I don’t buy this (and explain why here), but in a few weeks, we should get the chance to check it. This check involves a shed-load of assumptions, but honestly, what’s new?
Our largest assumption is that we should expect IHRs to be roughly where they were at the end of our time series above - variants and boosters have been engaging in a bit of a race, and seem to have come to a stalemate. We should expect all-age IHRs to be bobbing around 0.3%, or 0.1% for “primarily for” COVID.

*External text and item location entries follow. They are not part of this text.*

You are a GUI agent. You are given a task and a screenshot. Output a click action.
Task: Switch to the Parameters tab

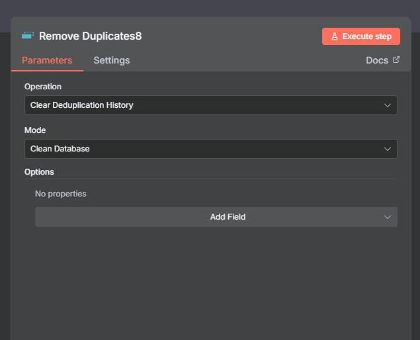pos(47,60)
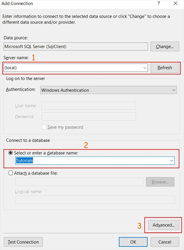Confirm with the OK button
The image size is (184, 250).
click(133, 242)
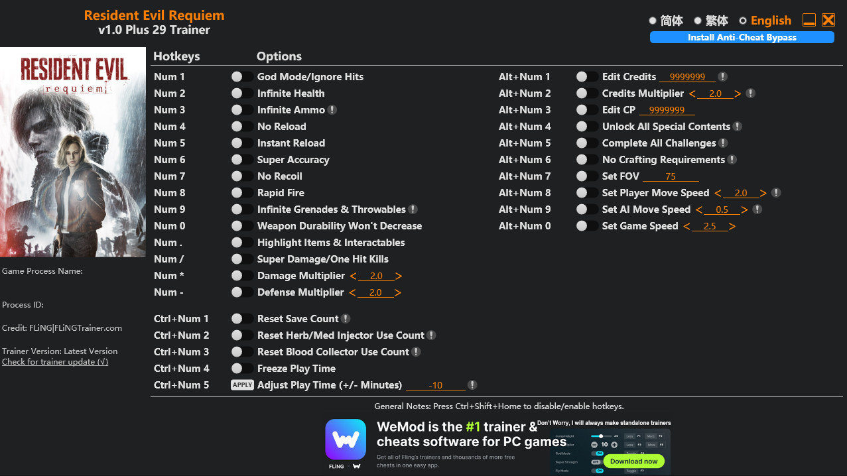This screenshot has height=476, width=847.
Task: Click the WeMod logo icon
Action: point(346,440)
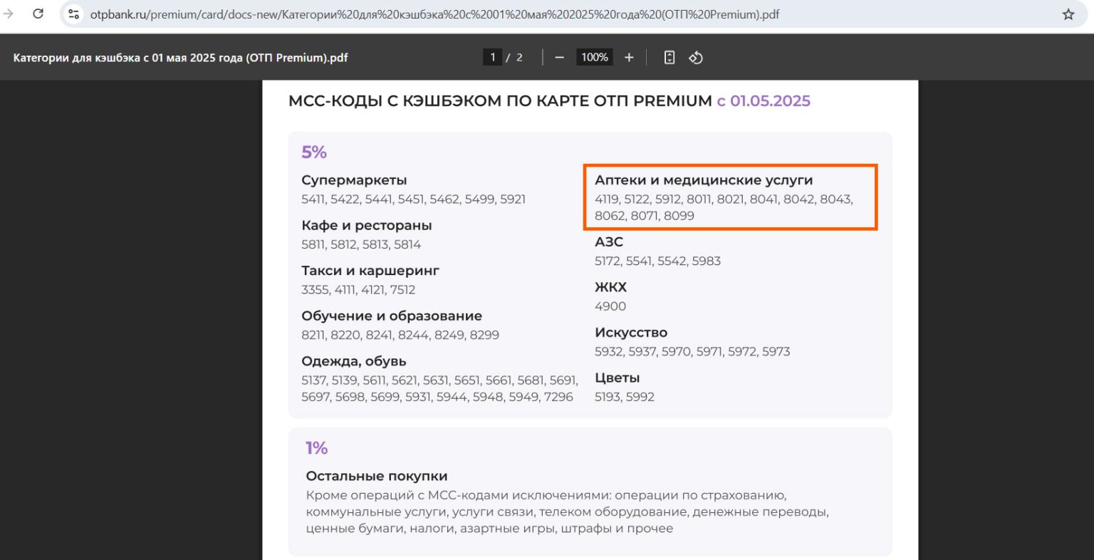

If so, this gives us a prediction for where the new - more limited - ONS seasonal infection survey might come out for October/November. At the moment, we are at the order of 400 hospitalisation a day with COVID (or about 130 primarily due to COVID). If these rations have remained around the same, so we should expect our survey to tell us that we have around 150,000 new COVID infections a day. Finally, we note that the new survey is far more likely to give us prevalence than incidence (how many infections, not how many new ones) and finally come to the answer that we should be looking at a prevalence number somewhere around 1-2 million for England - around 2-3%. If the hospitalisation rate falls, this number falls too of course, but we can try to match the timing as best we can.4
Much higher than 2-3% (say into double figures on prevalence) would be good prima facie evidence that we are indeed missing a lot of hospitalised cases. Or, lower than this would be good evidence that we were picking them up, but also that the infection hospitalisation rate had decreased since the early days of 2022.
Hospitalisations go up and down faster than deaths, so getting the lag wrong makes things wronger.
Notably, there is no such “breakage” of the model in younger ages, where the vaccine had a much lower take-up or was not offered at all until later on.
In fact, we can get a similar number much more directly, by working directly with ONS prevalence and hospitalisation rates (rather than taking a diversion through incidence). This will remove a lot of the assumptions we have had to make and will be a better indicator. If I have time, I will try to get that estimate before we get the results of the seasonal infection survey.